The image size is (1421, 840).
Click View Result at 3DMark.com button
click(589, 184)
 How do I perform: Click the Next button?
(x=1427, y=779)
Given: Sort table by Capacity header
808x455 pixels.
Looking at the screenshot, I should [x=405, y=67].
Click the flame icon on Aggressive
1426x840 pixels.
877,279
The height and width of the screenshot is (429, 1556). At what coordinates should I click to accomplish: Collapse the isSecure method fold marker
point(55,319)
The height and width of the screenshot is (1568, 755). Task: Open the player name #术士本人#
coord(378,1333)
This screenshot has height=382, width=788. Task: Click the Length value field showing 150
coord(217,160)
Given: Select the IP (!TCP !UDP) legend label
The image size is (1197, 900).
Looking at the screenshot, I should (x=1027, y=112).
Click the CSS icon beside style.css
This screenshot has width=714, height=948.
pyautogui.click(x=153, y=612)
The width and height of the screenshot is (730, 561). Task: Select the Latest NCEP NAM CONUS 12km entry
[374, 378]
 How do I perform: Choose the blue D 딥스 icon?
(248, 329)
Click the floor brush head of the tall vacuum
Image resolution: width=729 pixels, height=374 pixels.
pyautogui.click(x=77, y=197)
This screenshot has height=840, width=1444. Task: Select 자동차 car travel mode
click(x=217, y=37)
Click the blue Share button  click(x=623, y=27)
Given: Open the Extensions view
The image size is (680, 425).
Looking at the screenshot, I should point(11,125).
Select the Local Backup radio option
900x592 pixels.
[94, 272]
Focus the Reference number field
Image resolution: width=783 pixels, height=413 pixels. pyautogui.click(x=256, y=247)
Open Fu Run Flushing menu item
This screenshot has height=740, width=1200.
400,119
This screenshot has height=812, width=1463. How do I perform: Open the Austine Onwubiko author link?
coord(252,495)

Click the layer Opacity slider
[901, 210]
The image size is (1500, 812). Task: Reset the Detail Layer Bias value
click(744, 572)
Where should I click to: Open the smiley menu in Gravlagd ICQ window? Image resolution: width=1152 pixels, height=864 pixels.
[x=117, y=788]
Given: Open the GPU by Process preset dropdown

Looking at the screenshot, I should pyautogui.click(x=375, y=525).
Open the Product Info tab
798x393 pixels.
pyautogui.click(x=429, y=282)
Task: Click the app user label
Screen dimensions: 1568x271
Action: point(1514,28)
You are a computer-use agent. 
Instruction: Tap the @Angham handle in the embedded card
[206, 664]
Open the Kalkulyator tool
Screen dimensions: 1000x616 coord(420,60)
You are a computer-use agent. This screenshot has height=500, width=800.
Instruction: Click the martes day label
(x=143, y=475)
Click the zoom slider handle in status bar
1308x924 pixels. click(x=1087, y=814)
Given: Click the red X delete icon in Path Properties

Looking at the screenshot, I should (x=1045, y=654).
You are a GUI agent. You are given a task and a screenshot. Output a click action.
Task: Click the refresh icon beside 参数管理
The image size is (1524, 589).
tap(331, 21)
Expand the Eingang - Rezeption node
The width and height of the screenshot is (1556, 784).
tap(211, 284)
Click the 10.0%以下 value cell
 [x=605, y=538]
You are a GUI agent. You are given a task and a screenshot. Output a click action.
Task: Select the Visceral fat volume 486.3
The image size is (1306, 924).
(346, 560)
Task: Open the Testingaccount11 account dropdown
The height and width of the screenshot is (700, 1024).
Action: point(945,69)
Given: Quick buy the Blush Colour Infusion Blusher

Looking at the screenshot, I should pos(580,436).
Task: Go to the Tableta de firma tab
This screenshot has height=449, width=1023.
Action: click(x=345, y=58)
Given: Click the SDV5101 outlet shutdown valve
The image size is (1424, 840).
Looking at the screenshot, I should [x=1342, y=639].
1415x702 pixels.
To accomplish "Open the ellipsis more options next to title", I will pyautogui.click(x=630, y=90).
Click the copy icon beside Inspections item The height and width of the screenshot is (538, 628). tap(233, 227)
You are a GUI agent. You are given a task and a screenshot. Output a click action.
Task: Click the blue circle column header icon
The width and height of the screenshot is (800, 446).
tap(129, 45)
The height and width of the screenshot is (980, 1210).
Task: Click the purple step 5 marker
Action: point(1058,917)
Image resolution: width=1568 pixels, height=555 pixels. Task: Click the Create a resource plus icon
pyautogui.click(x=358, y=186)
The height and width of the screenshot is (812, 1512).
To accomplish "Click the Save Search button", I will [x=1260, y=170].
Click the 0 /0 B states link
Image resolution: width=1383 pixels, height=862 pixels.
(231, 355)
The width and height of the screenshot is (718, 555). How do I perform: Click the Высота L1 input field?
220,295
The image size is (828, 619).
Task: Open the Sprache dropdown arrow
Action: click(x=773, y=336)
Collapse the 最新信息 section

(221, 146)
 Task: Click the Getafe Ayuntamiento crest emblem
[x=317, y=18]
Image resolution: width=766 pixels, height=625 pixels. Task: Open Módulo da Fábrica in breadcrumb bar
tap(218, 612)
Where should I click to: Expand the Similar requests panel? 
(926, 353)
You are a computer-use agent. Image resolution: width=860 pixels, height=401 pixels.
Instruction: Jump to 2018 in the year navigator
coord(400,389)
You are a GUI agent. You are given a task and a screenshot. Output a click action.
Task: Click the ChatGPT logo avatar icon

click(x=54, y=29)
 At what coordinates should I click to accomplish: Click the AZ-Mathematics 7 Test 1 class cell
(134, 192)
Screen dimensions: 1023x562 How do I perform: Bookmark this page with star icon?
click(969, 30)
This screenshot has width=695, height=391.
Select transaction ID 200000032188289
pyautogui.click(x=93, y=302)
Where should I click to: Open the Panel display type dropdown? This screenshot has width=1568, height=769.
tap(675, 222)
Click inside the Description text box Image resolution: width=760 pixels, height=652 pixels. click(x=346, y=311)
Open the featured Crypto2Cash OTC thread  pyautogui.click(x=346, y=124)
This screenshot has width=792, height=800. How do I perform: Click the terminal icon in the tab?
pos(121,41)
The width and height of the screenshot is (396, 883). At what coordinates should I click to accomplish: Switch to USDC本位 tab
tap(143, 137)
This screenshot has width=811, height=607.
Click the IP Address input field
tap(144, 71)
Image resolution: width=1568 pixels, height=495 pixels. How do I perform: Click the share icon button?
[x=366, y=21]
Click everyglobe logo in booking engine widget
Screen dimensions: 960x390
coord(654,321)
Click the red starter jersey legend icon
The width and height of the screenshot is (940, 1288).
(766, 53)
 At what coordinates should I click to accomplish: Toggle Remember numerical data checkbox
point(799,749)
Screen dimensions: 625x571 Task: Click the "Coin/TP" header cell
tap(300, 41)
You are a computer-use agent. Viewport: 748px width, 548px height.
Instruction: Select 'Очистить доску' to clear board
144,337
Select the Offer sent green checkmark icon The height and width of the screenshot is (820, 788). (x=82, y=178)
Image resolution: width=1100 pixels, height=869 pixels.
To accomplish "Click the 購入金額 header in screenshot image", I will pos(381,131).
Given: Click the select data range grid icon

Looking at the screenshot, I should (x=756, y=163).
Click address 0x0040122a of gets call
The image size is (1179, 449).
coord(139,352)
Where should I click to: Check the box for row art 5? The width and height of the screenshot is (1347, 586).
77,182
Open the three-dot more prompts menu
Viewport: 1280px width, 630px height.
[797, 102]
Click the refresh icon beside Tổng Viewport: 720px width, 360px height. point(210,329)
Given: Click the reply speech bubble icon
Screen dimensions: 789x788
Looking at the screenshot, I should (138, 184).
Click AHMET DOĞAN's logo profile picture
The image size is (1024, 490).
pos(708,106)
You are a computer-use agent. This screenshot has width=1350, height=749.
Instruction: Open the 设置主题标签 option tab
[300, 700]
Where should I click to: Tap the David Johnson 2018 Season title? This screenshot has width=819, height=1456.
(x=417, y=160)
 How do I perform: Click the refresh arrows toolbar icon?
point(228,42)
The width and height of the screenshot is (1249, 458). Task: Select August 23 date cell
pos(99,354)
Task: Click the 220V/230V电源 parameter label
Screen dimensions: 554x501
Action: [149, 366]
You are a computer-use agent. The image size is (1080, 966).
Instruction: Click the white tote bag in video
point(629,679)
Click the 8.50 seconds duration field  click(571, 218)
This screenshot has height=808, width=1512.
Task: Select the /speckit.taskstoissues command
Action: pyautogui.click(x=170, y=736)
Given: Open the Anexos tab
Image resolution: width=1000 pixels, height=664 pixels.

● ● ● ●

(PROBLEM DETAILS): The expected answer is a word-for-word copy of every line from the one that contains "Screen dimensions: 554x501" through the final line of the material.

(EXERCISE RESULT):
Screen dimensions: 554x501
Action: [149, 366]
You are a computer-use agent. The image size is (1080, 966).
Instruction: Click the white tote bag in video
point(629,679)
Click the 8.50 seconds duration field  click(571, 218)
This screenshot has height=808, width=1512.
Task: Select the /speckit.taskstoissues command
Action: pyautogui.click(x=170, y=736)
Given: Open the Anexos tab
Image resolution: width=1000 pixels, height=664 pixels.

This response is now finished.